In regulated industries — this is a catastrophic threat.
---
Regaining AI’s Professional Integrity
The paper doesn’t stop at exposing the problem — it tests solutions.
Attempted Interventions
- Prompt-based steering
- Activation steering
- Parameter steering
- → Both activation & parameter steering failed to strongly improve boundary adherence.
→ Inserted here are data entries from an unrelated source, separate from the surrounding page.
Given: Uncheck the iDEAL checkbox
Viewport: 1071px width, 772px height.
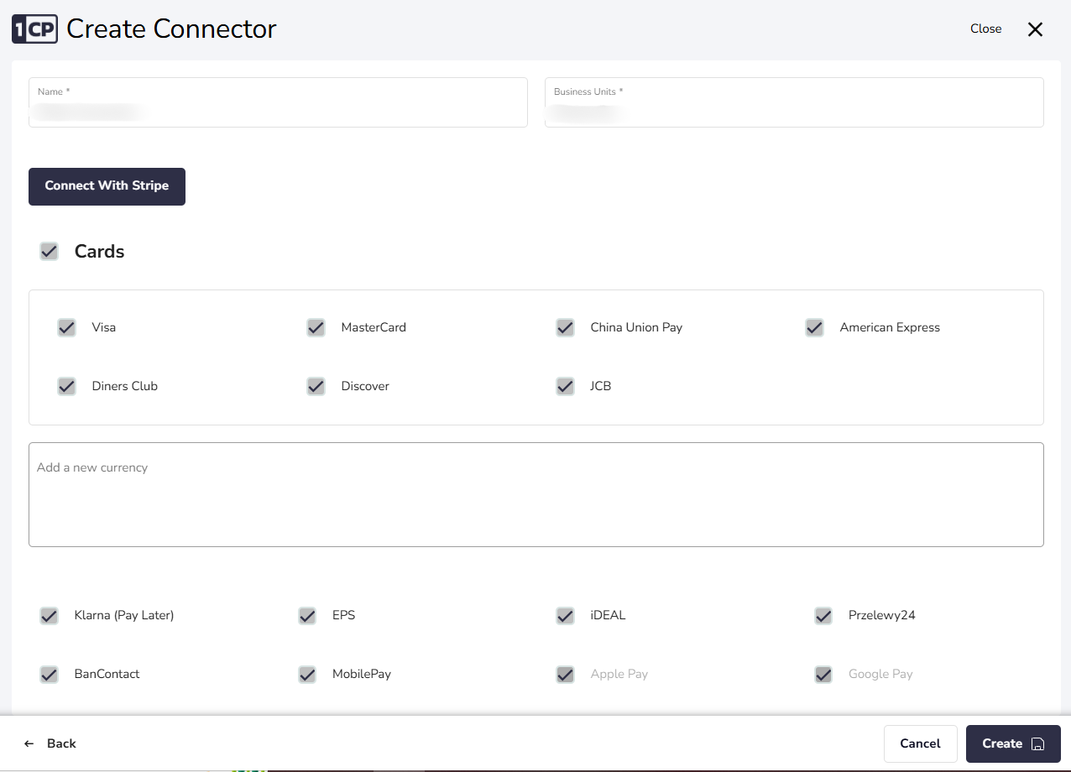Looking at the screenshot, I should [566, 615].
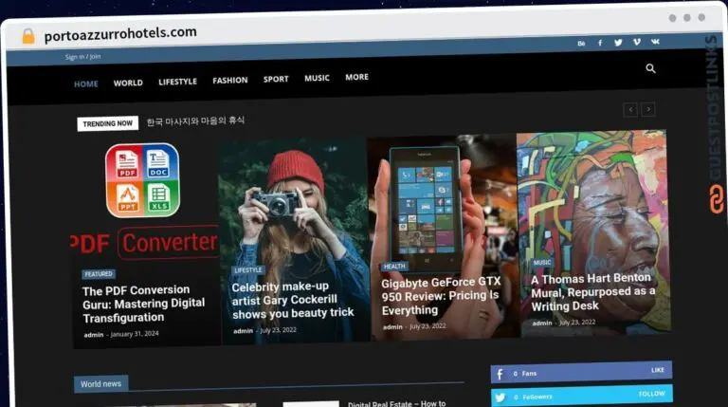The width and height of the screenshot is (728, 407).
Task: Open the WORLD menu item
Action: tap(128, 83)
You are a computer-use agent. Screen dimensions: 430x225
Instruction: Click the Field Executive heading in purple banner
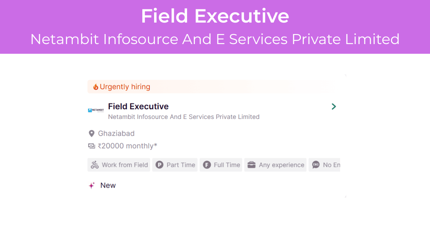[215, 16]
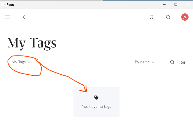Go back with the left chevron
The image size is (193, 122).
tap(24, 17)
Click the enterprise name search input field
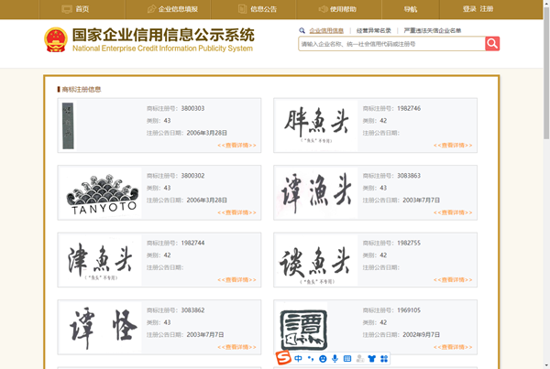The width and height of the screenshot is (550, 369). (x=391, y=44)
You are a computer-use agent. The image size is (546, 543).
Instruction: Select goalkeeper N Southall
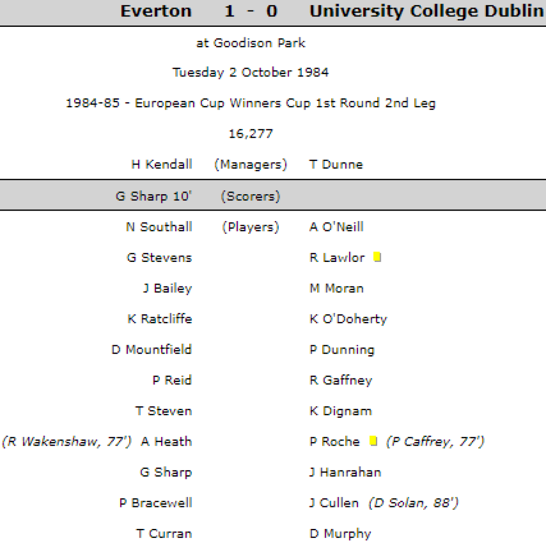(159, 226)
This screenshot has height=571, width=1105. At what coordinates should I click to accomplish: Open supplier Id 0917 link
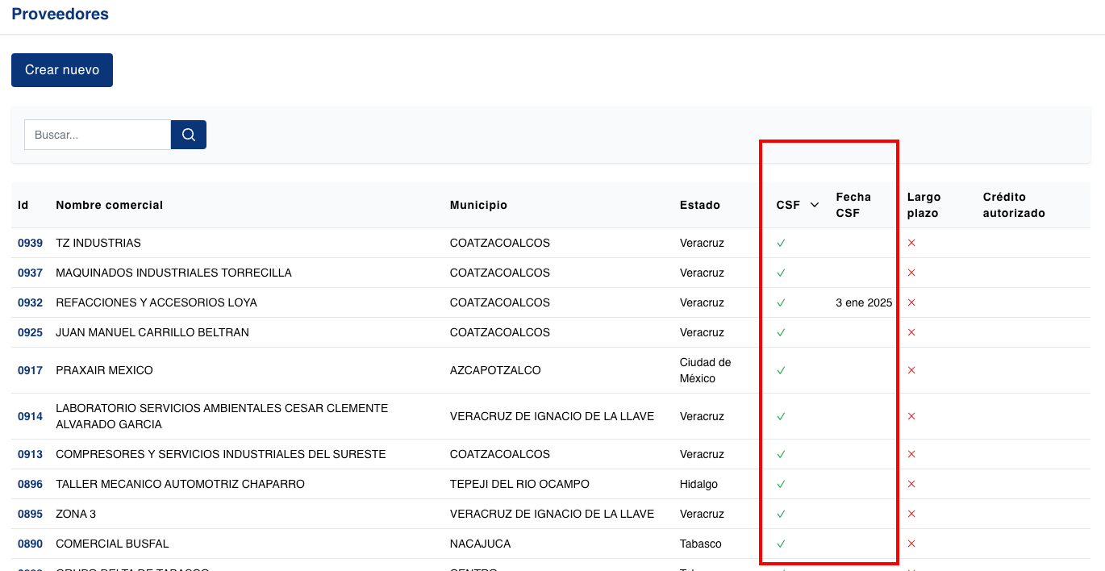(x=30, y=370)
Effective Prompting Strategies
- P-ground:
- After receiving question, instruct model to forget the question and refocus on system prompt.
- Q-ground:
- Model rewrites user query into a minimal distilled form, then answers only that.
Results:
- P-ground ↑ Llama-3.3 (70B) operational safety by 41%
- Q-ground ↑ Qwen-3 (30B) by 27%
- → Shows simple, retraining-free prompts can boost professional scope retention.

---
Summary — A Safety Manifesto
Key Takeaways:
- Safety ≠ just content filtering — Role fidelity matters.
- Boundary-crossing = risk — Models must reject out-of-scope queries confidently.
- Operational safety = prerequisite for serious deployments.
The paper calls for:
- New evaluation paradigms that reward limitation awareness
- AI agents that are trustworthy, principled, and scope-bound
Industry Impact
As AI embeds into regulated, mission-critical systems, frameworks like OffTopicEval and platforms like AiToEarn官网 will be essential.
They support safe, effective, and monetizable AI deployment — keeping operational discipline front and center.